Older Australians crave strong leadership
Australians over 60 grew up in an era of strong leaders. We remember Howard, Hawke, Keating – politicians who made hard calls because they believed in something. Not because it tested well in a focus group.
We don’t want spin. We want substance. We want a Liberal leader with vision, not one nervously checking social media for cues. Ley’s problem is that she sounds like a manager, not a leader. People over 60 can spot the difference a mile away.
We crave direction, not deference; courage, not calculation. A Prime Minister-in-waiting must look forward through the windscreen, not endlessly in the rear-view mirror.
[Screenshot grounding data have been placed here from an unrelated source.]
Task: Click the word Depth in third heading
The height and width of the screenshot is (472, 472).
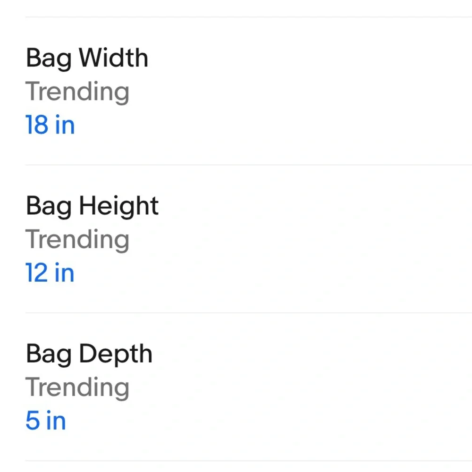Action: (x=116, y=354)
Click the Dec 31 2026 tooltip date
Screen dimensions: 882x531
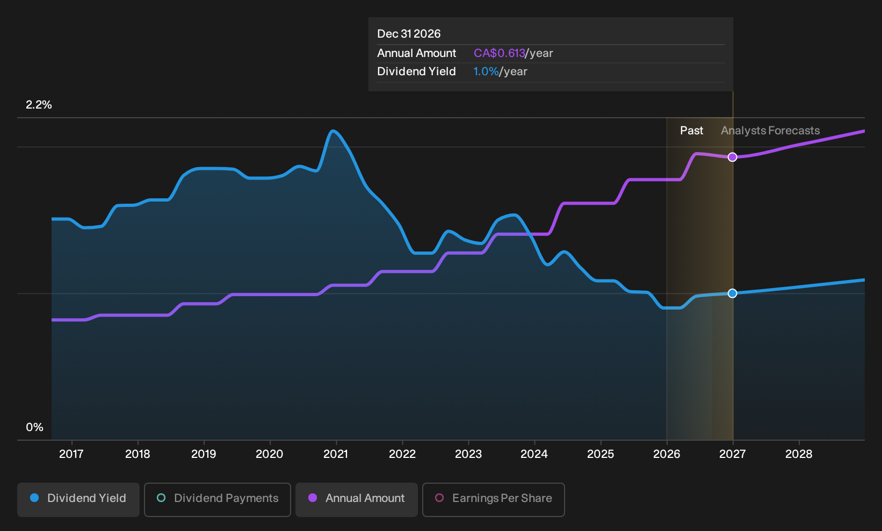[x=409, y=34]
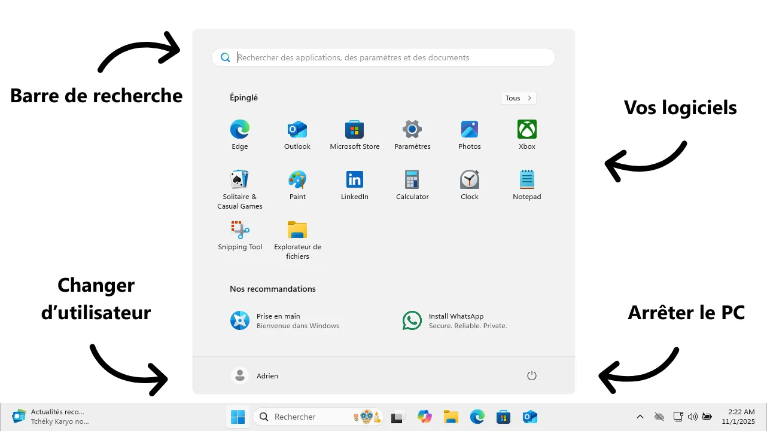
Task: Open Paint from the pinned apps
Action: tap(297, 179)
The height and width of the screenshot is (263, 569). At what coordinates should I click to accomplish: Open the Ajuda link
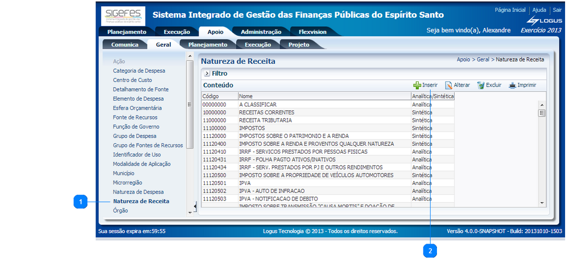click(539, 10)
Five things Sussan Ley must do – and Why it still might not be enough
1. Reclaim authority and conviction
Ley needs to stop apologising for leadership and start showing it. A clear, confident voice matters more than a dozen policy reviews. She must outline what she stands for – in simple, human language – and defend it even when it’s unpopular.
2. Repair or replace the Coalition
The alliance with the Nationals has become a soap opera. Either rebuild it on shared values – jobs, energy, cost-of-living – or split decisively. Australians crave stability, not internal warfare played out on breakfast TV.
3. Reconnect with Real Australians
The Liberal Party’s heartland – older Australians, regional voters, small business owners – no longer feel heard. Ley needs to spend less time in Canberra and more time in community halls and main streets. Listen before lecturing.
4. Redefine the Liberal identity
Voters don’t know what the party stands for anymore. Is it conservative or centrist? Green-tinged or blue-blooded? Ley must draw a clean line and claim a message that speaks to everyday Australians: fairness, responsibility and opportunity.
5. Prepare for the Endgame
The hard truth: even with all this, she may still lose. The damage may already be done. The polls may not recover. Ley’s smartest play might be to lead with dignity, groom a credible successor, and preserve what’s left of the party’s credibility for the next generation.
The Leadership Void
John Howard’s words were well-intentioned, but nostalgia doesn’t win elections. What Australians – particularly those over 60 – want is leadership that feels real again. We’ve had enough of politics as marketing. We want strength, integrity, and a plan that stretches beyond tomorrow’s news cycle.
If Sussan Ley can rediscover that spirit – if she can become the kind of leader who believes something deeply enough to fight for it – she might still steady the ship. But if she can’t, she’ll be remembered not as the woman who rebuilt the Liberal Party, but as the one who kept the chair warm while the party drifted into irrelevance.
And that, as any over-60 will tell you, is the cruellest kind of failure: the one you saw coming and didn’t stop.